O diretor conta como reagiu com fúria jogando fora as estatuetas que já havia ganhado na carreira:

“Eu disse: ‘O que vale Oscars e dinheiro se eu não posso fazer o filme que quero fazer? Então joguei os Oscars pela janela e eles se espatifaram. Minha mãe pegou todos, foi até a Academia [de Artes e Ciências Cinematográficas de Hollywood] e disse: ‘Meu pobre filho, a empregada da casa dele estava limpando e quebrou’. Eles substituíram todos… eles ficaram destroçados.”

Antes de realizar “Apocalypse Now”, lançado em 1979, Coppola já havia recebido pessoalmente cinco estatuetas do Oscar. Três pelos roteiros adaptados de “Patton, Rebelde ou Herói?” (1970), “O Poderoso Chefão” (1972) e “O Poderoso Chefão 2” (1974), além de Melhor Direção e Melhor Filme pela segunda parte do “Chefão”.

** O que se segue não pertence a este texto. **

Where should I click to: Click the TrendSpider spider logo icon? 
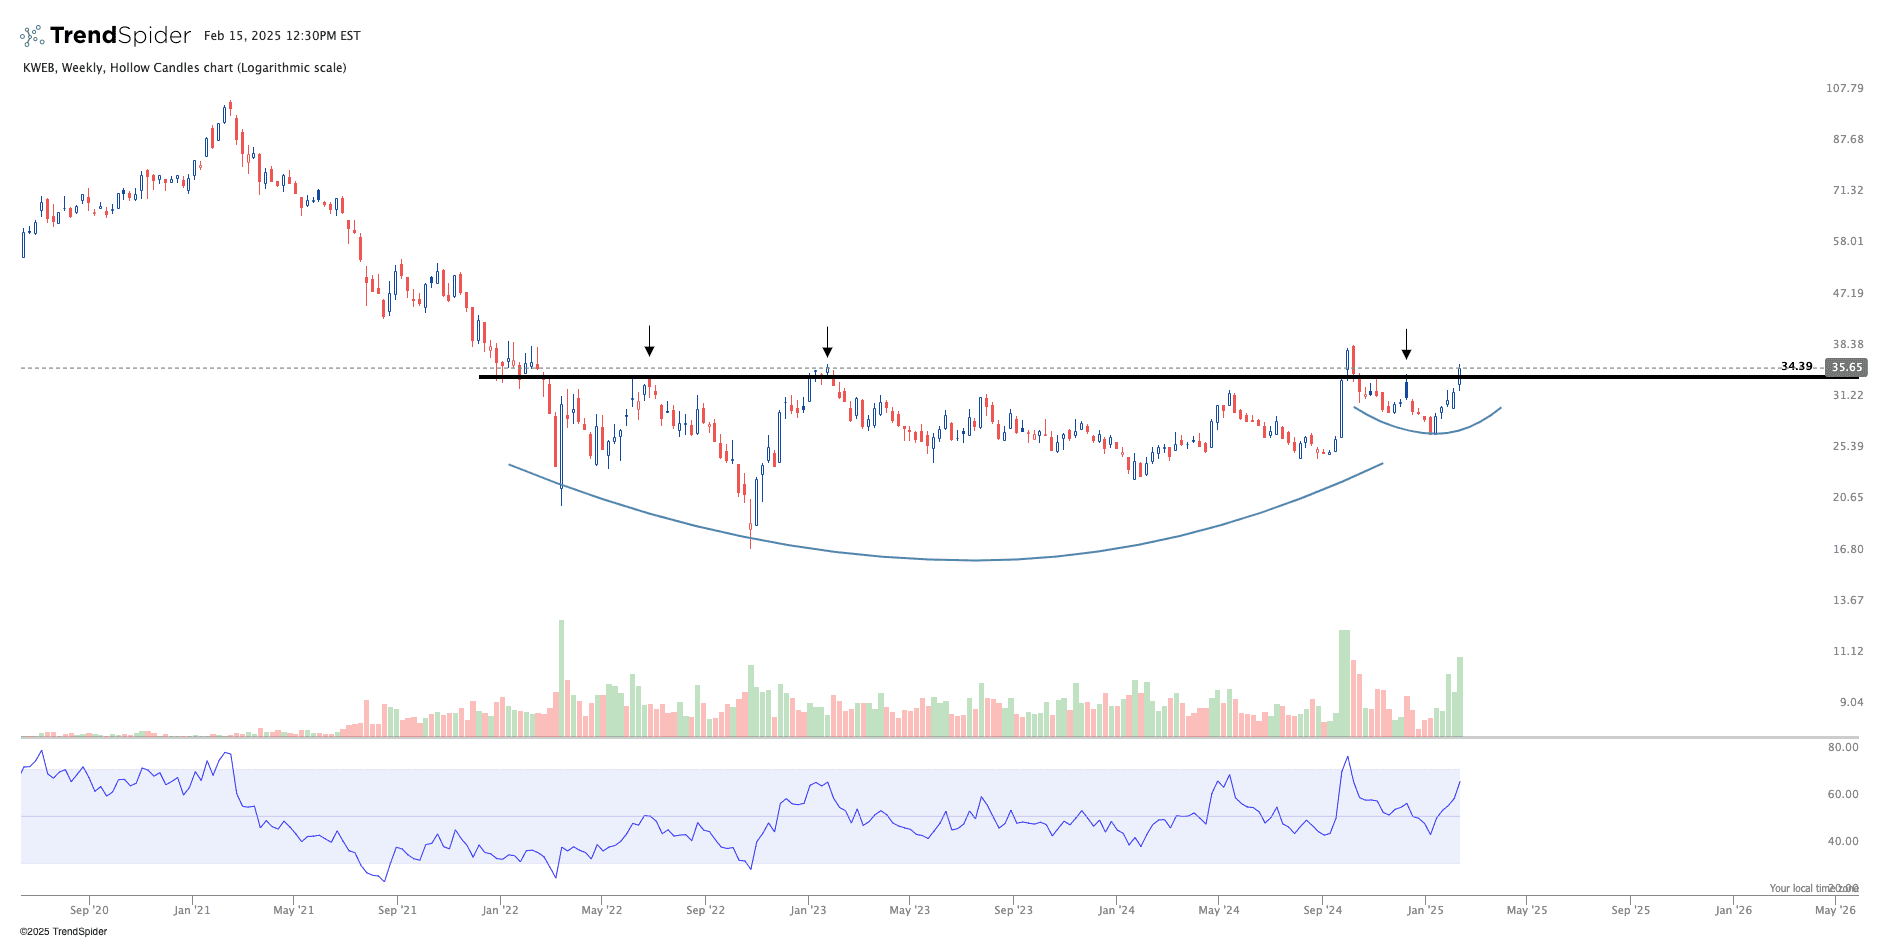click(x=32, y=36)
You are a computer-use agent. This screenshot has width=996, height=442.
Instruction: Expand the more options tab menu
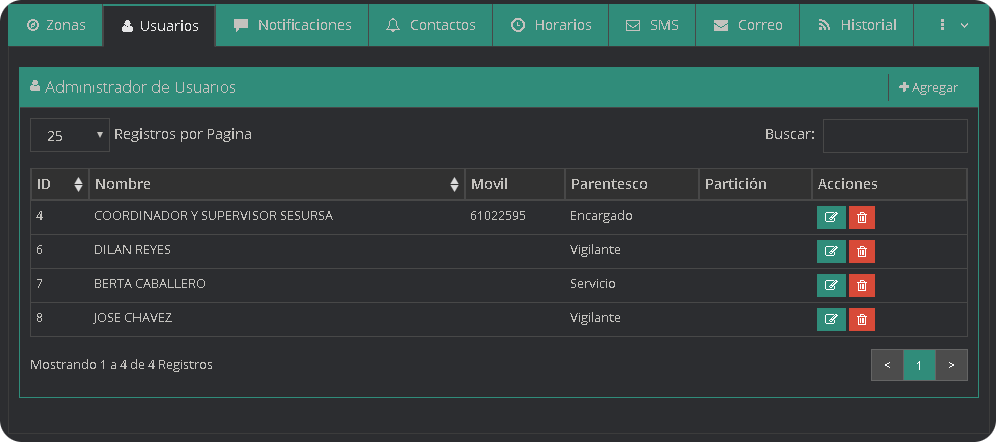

Sem ter quem financiasse sua nova empreitada, o cineasta decidiu usar seu próprio dinheiro para bancar a produção de “Apocalypse Now”, que rendeu ao diretor a Palma de Ouro (correspondente ao prêmio de Melhor Filme) no Festival de Cannes daquele ano, além de oito indicações ao Oscar no ano seguinte. “Apocalypse Now” recebeu duas estatuetas na premiação, Melhor Som e Melhor Fotografia, nenhuma delas a Coppola, que estava indicado por Roteiro Adaptado, Direção e Filme.

Sem medo de se arriscar

Essa foi a primeira, mas não a última vez que Coppola desembolsou uma fortuna própria para realizar um filme. Em 1981, o diretor gastou entre 20 e 25 milhões de dólares na produção de “Do Fundo do Coração”, filme que o levou a declarar falência.

Agora, com “Megalópolis”, mais uma vez o ambicioso cineasta chegou a vender parte de sua vinícola na Califórnia para bancar os custos de produção de seu mais recente trabalho, que giram em torno de 120 milhões de dólares, além de cerca de 15 a 20 milhões de dólares em marketing.

Segundo o diretor, ele não se importa com o financeiro, principalmente porque seus filhos, Sofia, Roman e Gian-Carlo, não dependem dele e possuem suas próprias carreiras bem-sucedidas também na indústria do cinema.

“Meus filhos, sem exceção, têm carreiras maravilhosas sem uma fortuna. Eles não precisam de uma fortuna. Então, não importa o que aconteça, estamos bem. Não importa, o dinheiro não importa. O que importa são os amigos”, diz Coppola.

“Megalópolis” encerra a 48ª Mostra Internacional de Cinema em São Paulo nesta quarta-feira, 30, e tem estreia nacional na quinta, 31.